**PASSAGE PROVIDED:**
------------------------------------

Korea Talks defuse tension

2 September 2015

The world has become used to an increase in tension between the DPRK and South Korea during the annual military manoeuvres between the US and South Korea.  But this time the stand-off reached a new and heightened stage after two South Korean border guards were badly injured due to an alleged North Korean mine. This led to a brief exchange of artillery fire between the two sides with, fortunately, no one being injured.

As a result of the land-mine injuries the South restarted its propaganda broadcasts to the North, a move that infuriated the DPRK authorities. Pyongyang then ordered its troops on to a war footing while Seoul warned that it would retaliate harshly to any acts of aggression. About 4,000 residents were also evacuated from border areas in South Korea.

After more than 48 hours of talks at the DMZ a deal was reached after the North, which initially denied planting the mine, agreed to express "regret" and pulled back its troops deployed to the frontline.

------------------------------------

**WHAT YOU NEED TO DO:**
• a. Answer these from the article on the Korea talks:
(i) How many South Korean border guards were badly injured?
(ii) About how many residents were evacuated from border areas in South Korea?
(iii) How long did the talks at the DMZ last before a deal was reached?
• b. In the records, copy out every line from the one holding "美育推广 (300, 23)" through the one holding "Regierungsrat (559, 451)", both of those lines included.

**Records from a data collection:**
------------------------------------

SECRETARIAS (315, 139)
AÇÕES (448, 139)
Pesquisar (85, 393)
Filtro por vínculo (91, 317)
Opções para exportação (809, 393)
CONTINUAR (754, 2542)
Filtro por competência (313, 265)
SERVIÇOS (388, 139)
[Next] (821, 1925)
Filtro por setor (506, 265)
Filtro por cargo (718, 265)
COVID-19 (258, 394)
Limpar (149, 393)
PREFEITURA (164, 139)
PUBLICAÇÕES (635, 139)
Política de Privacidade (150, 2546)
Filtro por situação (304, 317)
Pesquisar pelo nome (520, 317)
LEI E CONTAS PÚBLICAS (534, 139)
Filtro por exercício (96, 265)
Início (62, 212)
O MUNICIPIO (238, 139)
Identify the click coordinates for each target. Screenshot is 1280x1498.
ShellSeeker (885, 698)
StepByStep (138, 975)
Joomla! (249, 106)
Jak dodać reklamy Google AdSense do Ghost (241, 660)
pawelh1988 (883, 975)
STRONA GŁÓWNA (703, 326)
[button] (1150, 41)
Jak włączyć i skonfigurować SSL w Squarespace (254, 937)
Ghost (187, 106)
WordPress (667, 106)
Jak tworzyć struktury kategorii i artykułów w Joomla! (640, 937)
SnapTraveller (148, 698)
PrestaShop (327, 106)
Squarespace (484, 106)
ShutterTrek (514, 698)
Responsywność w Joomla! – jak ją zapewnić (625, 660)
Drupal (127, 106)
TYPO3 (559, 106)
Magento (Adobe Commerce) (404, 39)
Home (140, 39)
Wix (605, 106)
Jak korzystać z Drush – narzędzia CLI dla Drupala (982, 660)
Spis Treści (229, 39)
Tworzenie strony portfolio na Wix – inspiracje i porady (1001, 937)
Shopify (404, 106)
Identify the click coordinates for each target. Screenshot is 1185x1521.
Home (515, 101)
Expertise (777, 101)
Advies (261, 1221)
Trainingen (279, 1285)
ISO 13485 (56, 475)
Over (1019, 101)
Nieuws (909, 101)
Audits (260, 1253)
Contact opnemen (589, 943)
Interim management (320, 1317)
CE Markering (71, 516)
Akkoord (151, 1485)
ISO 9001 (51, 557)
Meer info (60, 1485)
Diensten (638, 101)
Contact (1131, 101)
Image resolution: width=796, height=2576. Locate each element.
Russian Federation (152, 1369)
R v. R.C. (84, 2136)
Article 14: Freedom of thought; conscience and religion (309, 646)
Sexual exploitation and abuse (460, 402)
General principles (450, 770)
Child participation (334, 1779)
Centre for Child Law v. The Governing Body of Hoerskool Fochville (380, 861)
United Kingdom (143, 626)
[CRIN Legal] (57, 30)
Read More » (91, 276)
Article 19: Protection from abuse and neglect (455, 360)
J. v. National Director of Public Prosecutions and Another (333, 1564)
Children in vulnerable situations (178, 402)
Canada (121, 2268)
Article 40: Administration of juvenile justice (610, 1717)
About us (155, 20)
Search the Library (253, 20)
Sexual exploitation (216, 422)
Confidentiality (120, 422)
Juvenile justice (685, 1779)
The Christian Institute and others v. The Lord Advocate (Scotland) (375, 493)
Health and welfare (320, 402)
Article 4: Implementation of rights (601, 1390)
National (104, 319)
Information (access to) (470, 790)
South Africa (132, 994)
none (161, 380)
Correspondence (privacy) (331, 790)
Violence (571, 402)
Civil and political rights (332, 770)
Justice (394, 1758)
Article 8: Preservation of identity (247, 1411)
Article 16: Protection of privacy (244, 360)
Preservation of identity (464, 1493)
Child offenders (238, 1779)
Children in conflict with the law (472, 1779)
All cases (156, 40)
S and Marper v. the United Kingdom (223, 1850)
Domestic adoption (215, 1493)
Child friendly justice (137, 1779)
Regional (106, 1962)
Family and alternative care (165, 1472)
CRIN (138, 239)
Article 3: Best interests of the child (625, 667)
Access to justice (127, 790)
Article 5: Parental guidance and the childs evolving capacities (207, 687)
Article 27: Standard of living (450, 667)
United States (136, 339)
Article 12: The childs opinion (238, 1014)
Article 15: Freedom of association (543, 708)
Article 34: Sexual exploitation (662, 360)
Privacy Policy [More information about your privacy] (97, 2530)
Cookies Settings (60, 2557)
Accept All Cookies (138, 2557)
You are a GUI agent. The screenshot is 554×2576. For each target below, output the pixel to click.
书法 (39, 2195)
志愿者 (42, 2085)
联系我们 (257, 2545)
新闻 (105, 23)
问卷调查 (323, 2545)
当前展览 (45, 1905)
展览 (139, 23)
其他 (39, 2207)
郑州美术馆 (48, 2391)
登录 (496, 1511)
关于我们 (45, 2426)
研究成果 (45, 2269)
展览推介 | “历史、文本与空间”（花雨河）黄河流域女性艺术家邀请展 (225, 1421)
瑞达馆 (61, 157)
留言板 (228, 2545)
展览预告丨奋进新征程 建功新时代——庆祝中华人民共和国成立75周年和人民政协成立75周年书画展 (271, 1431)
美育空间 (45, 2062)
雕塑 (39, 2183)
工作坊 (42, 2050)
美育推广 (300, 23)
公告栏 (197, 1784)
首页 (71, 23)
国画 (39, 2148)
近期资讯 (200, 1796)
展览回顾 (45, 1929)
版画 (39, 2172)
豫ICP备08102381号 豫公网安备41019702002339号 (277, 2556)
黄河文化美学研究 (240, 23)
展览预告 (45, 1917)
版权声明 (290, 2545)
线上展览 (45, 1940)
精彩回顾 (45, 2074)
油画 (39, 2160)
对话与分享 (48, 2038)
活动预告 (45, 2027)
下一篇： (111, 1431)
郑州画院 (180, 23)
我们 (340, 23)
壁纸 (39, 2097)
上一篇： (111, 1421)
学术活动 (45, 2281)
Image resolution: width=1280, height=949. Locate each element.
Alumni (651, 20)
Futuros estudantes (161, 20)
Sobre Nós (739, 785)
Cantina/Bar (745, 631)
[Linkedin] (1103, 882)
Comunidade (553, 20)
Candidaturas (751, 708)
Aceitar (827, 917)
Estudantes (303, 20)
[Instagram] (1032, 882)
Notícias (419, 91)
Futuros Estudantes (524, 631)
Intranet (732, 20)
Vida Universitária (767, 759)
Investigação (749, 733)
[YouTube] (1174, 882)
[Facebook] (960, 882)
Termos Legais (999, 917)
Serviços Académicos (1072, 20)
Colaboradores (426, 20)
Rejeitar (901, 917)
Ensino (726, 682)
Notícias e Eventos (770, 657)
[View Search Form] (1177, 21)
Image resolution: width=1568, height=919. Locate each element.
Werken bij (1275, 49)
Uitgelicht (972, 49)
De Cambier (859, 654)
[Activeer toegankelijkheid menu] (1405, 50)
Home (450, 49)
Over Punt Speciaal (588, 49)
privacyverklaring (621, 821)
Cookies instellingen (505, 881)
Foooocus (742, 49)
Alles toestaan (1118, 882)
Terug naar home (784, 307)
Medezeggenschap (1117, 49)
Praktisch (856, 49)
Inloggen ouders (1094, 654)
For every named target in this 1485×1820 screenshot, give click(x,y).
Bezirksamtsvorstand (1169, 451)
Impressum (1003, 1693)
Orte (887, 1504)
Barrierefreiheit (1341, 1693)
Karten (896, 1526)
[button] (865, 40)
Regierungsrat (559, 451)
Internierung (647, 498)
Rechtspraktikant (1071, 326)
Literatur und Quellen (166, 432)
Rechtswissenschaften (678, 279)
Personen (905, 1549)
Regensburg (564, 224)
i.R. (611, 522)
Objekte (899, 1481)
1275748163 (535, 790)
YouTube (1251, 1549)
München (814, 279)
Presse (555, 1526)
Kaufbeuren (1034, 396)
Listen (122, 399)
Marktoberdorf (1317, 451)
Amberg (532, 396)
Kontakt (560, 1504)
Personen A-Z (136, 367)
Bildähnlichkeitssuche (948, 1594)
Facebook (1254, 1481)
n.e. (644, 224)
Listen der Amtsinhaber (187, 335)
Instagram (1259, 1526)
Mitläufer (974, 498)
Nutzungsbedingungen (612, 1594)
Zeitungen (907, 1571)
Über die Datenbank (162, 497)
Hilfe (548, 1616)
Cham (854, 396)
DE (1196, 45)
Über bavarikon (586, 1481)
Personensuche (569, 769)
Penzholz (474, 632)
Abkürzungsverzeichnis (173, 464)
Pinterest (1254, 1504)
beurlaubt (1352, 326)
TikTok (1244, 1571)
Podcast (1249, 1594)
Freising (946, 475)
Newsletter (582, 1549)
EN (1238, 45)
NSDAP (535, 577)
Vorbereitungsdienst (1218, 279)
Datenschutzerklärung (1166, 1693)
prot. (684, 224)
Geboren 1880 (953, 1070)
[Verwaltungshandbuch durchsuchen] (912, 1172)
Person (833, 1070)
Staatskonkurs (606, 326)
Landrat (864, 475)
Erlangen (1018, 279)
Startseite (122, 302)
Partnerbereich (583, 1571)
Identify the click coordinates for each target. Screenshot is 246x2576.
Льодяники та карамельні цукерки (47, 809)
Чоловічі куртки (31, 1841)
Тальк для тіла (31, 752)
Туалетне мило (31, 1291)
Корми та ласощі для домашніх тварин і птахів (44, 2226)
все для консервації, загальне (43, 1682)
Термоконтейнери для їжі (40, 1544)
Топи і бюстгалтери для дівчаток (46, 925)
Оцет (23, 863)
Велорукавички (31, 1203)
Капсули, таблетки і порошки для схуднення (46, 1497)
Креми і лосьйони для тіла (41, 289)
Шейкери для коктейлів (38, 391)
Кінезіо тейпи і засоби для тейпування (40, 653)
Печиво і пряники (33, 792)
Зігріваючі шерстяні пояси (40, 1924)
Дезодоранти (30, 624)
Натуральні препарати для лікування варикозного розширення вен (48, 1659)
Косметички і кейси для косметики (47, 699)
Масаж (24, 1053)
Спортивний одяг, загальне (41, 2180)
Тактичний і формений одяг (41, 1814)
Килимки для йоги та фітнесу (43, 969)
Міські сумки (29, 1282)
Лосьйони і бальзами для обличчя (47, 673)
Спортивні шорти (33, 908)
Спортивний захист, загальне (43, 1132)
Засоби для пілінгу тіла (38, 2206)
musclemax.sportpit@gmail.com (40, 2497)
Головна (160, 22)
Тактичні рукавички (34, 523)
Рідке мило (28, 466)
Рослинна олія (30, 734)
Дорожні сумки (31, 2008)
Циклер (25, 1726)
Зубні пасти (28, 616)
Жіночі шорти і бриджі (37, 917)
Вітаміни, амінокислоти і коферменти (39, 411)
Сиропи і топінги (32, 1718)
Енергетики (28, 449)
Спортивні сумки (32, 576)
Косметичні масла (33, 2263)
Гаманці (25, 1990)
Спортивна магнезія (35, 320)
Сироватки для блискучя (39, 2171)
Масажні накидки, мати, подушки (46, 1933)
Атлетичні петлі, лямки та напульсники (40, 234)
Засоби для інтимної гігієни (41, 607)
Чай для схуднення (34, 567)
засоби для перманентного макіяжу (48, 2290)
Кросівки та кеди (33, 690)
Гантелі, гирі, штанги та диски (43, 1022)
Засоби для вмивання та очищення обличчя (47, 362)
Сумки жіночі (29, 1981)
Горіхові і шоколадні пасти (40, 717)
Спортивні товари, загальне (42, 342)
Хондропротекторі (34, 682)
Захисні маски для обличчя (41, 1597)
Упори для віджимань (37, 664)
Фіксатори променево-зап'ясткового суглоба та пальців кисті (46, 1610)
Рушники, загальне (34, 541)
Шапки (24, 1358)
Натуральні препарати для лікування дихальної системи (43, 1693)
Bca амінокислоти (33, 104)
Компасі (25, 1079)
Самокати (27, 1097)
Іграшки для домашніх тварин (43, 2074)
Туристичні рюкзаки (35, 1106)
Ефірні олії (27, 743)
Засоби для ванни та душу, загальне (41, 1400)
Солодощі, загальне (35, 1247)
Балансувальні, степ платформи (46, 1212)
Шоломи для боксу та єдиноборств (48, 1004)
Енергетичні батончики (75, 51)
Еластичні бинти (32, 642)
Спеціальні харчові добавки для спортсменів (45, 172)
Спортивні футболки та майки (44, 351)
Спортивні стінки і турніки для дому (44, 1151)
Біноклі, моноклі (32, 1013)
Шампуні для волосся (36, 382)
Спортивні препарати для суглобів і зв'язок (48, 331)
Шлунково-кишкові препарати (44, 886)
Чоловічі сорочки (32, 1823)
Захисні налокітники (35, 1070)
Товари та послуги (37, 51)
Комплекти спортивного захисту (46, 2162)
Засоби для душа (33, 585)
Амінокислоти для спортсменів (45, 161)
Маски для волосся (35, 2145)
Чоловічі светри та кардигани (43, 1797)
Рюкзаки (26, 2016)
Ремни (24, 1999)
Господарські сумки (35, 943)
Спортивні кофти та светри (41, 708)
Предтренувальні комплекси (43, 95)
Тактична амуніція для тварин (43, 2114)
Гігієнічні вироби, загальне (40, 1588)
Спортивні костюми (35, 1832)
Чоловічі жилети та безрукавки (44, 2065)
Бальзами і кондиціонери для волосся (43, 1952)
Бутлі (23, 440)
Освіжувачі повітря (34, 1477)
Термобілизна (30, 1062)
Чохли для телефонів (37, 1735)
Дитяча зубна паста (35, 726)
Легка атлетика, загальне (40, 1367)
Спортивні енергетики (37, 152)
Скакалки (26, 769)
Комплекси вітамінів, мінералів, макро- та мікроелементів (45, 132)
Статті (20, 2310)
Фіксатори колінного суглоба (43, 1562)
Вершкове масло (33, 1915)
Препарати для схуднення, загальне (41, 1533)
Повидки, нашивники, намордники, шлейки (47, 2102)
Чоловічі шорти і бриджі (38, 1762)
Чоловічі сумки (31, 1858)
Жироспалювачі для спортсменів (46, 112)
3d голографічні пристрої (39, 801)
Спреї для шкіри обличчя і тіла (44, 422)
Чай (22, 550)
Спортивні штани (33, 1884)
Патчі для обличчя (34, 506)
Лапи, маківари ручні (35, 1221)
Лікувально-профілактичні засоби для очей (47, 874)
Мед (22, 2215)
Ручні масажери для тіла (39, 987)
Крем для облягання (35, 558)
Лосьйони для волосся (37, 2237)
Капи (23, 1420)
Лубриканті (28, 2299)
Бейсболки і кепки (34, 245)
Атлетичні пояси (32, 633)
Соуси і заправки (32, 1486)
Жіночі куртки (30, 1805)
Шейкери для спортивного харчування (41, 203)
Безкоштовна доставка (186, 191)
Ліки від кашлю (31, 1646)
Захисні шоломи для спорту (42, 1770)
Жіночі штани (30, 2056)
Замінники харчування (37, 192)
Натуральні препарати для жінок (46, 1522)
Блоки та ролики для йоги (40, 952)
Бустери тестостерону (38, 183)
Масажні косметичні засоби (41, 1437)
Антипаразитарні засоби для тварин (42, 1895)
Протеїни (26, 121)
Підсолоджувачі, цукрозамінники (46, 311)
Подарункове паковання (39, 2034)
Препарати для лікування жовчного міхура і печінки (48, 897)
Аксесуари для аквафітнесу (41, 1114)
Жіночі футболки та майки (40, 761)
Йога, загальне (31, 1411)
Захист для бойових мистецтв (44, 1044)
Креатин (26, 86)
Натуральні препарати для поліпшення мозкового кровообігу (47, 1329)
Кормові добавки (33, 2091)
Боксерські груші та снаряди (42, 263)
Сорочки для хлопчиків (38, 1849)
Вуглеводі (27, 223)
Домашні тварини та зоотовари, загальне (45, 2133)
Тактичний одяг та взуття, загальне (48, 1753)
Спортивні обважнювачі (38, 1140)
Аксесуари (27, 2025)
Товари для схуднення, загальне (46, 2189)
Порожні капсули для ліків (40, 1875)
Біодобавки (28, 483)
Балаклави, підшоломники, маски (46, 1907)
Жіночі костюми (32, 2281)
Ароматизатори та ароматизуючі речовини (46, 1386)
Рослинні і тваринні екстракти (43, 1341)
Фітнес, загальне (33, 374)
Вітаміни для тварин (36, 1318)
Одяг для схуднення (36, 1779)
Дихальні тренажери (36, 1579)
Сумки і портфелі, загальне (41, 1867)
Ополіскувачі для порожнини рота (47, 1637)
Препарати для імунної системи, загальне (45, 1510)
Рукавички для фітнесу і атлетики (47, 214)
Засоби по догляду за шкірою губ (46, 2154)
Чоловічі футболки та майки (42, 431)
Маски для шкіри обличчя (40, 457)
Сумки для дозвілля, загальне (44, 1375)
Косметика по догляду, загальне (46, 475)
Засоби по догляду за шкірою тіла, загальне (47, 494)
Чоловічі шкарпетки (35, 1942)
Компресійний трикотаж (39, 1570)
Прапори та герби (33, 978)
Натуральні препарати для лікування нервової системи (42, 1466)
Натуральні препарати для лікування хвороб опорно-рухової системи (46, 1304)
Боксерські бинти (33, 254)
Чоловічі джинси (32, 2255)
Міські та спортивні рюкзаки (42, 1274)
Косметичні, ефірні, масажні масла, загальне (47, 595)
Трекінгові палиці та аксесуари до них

------------------------------------

**THE ANSWERS:**
• a.
(i) Two
(ii) About 4,000
(iii) More than 48 hours

• b.
美育推广 (300, 23)
公告栏 (197, 1784)
首页 (71, 23)
国画 (39, 2148)
近期资讯 (200, 1796)
展览回顾 (45, 1929)
版画 (39, 2172)
豫ICP备08102381号 豫公网安备41019702002339号 (277, 2556)
黄河文化美学研究 (240, 23)
展览预告 (45, 1917)
版权声明 (290, 2545)
线上展览 (45, 1940)
精彩回顾 (45, 2074)
油画 (39, 2160)
对话与分享 (48, 2038)
活动预告 (45, 2027)
下一篇： (111, 1431)
郑州画院 (180, 23)
我们 (340, 23)
壁纸 (39, 2097)
上一篇： (111, 1421)
学术活动 (45, 2281)
Image resolution: width=1280, height=949. Locate each element.
Alumni (651, 20)
Futuros estudantes (161, 20)
Sobre Nós (739, 785)
Cantina/Bar (745, 631)
[Linkedin] (1103, 882)
Comunidade (553, 20)
Candidaturas (751, 708)
Aceitar (827, 917)
Estudantes (303, 20)
[Instagram] (1032, 882)
Notícias (419, 91)
Futuros Estudantes (524, 631)
Intranet (732, 20)
Vida Universitária (767, 759)
Investigação (749, 733)
[YouTube] (1174, 882)
[Facebook] (960, 882)
Termos Legais (999, 917)
Serviços Académicos (1072, 20)
Colaboradores (426, 20)
Rejeitar (901, 917)
Ensino (726, 682)
Notícias e Eventos (770, 657)
[View Search Form] (1177, 21)
Image resolution: width=1568, height=919. Locate each element.
Werken bij (1275, 49)
Uitgelicht (972, 49)
De Cambier (859, 654)
[Activeer toegankelijkheid menu] (1405, 50)
Home (450, 49)
Over Punt Speciaal (588, 49)
privacyverklaring (621, 821)
Cookies instellingen (505, 881)
Foooocus (742, 49)
Alles toestaan (1118, 882)
Terug naar home (784, 307)
Medezeggenschap (1117, 49)
Praktisch (856, 49)
Inloggen ouders (1094, 654)
For every named target in this 1485×1820 screenshot, give click(x,y).
Bezirksamtsvorstand (1169, 451)
Impressum (1003, 1693)
Orte (887, 1504)
Barrierefreiheit (1341, 1693)
Karten (896, 1526)
[button] (865, 40)
Regierungsrat (559, 451)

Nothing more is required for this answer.